Drilling Fluid Systems That Generate Less Waste

The choice of drilling fluid can affect the overall volume of used muds and cuttings that is generated. Synthetic-based muds (SBMs) drill a cleaner hole than water-based muds (WBMs), with less sloughing, and generate a lower volume of drill cuttings. SBMs are recycled to the extent possible, while used WBMs are generally discharged to the sea at offshore locations.

Other Waste Minimization Issues

Waste minimization can be looked at strictly from the perspective of solid waste volume. A more comprehensive view of "minimization" looks at the overall environmental impacts associated with a process or technology. This website primarily focuses on minimization of solid waste or wastewater streams. Readers are encouraged to consider other issues, like air emissions and energy usage, as they evaluate technology options.

There are many relatively simple processes that can be used on drilling rigs to reduce the amount of mud that is discarded or spilled. Examples include pipe wipers, mud buckets, and vacuuming of spills on the rig floor. These devices allow clean mud to be returned to the mud system and not treated as waste. Solids control equipment, like centrifuges, can be used to remove solids from the recirculating mud stream. Although such a process does generate some solid waste, it avoids the need to discard large volumes of solids-laden muds.

This website focuses on wastes arising directly from drilling or downhole processes.

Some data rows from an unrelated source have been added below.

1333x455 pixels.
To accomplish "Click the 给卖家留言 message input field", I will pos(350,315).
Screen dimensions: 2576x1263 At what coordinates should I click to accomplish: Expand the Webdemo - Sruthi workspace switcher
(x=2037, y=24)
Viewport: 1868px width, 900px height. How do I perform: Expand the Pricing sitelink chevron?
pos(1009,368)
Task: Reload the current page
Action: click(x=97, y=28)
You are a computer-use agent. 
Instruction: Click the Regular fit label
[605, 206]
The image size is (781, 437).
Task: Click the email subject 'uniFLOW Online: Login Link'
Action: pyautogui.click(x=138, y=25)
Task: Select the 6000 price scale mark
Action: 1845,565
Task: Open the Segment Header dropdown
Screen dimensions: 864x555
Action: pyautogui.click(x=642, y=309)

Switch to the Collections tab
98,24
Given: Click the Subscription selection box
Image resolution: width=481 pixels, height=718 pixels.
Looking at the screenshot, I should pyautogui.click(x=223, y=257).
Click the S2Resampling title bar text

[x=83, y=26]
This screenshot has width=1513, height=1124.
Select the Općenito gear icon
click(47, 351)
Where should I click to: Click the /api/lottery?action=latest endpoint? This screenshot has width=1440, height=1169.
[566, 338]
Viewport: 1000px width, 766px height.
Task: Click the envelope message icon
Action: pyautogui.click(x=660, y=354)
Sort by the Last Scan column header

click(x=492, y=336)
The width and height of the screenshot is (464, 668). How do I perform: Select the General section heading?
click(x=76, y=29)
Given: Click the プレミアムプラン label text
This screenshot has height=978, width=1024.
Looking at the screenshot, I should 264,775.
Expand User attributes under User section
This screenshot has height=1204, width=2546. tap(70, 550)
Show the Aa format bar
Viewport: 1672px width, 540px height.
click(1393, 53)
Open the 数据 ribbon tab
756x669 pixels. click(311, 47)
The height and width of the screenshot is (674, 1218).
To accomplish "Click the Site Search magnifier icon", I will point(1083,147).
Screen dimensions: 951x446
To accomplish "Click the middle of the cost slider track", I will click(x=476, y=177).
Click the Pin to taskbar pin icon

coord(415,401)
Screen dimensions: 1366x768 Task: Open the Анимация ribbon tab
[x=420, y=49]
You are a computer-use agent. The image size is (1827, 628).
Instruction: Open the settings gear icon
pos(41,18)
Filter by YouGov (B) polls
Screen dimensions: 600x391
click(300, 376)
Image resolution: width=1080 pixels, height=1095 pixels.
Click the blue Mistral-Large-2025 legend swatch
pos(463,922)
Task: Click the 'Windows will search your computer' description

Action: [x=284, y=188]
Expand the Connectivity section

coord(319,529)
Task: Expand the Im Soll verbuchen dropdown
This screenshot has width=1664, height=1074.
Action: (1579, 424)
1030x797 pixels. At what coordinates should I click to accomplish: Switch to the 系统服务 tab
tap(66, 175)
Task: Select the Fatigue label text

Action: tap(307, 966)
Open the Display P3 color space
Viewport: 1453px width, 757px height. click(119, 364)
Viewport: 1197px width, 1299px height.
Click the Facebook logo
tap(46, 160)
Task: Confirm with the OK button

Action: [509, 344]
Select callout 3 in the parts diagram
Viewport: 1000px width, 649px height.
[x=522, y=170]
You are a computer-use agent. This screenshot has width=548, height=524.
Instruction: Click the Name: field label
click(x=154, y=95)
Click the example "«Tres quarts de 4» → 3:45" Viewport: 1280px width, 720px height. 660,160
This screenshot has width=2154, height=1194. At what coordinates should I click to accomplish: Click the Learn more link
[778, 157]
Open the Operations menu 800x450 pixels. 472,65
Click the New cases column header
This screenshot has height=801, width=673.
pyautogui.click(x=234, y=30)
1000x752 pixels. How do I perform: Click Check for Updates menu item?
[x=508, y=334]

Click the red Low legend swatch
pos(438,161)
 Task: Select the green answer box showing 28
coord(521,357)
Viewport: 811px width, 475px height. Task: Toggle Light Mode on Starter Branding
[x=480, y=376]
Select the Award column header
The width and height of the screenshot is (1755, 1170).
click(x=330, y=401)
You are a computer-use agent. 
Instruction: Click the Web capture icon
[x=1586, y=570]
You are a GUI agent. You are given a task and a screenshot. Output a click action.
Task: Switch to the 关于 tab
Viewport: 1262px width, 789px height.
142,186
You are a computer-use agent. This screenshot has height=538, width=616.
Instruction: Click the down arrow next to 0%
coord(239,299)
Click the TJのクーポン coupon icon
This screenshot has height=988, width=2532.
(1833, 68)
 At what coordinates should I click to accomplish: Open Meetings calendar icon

From a different perspective, the entire process of manufacturing, storing, and transporting muds to a drilling location generates wastes. Management of those wastes, used containers (e.g., drums, sacks), and washwater can benefit from waste minimization efforts too.


The technologies and practices described are not universally applicable. Some of them only are appropriate for use in specific niches. Others can function well in many settings but may not be cost-effective; consequently, they are not selected. The total cost of drilling a well is usually hundreds of thousands to millions of dollars. These technologies are not chosen simply for their ability to reduce drilling waste volumes, because waste management costs are only one small component of the total well cost. The technologies must provide increased performance and save money for the operators. Nevertheless, as they are employed, they contribute to a waste management benefit.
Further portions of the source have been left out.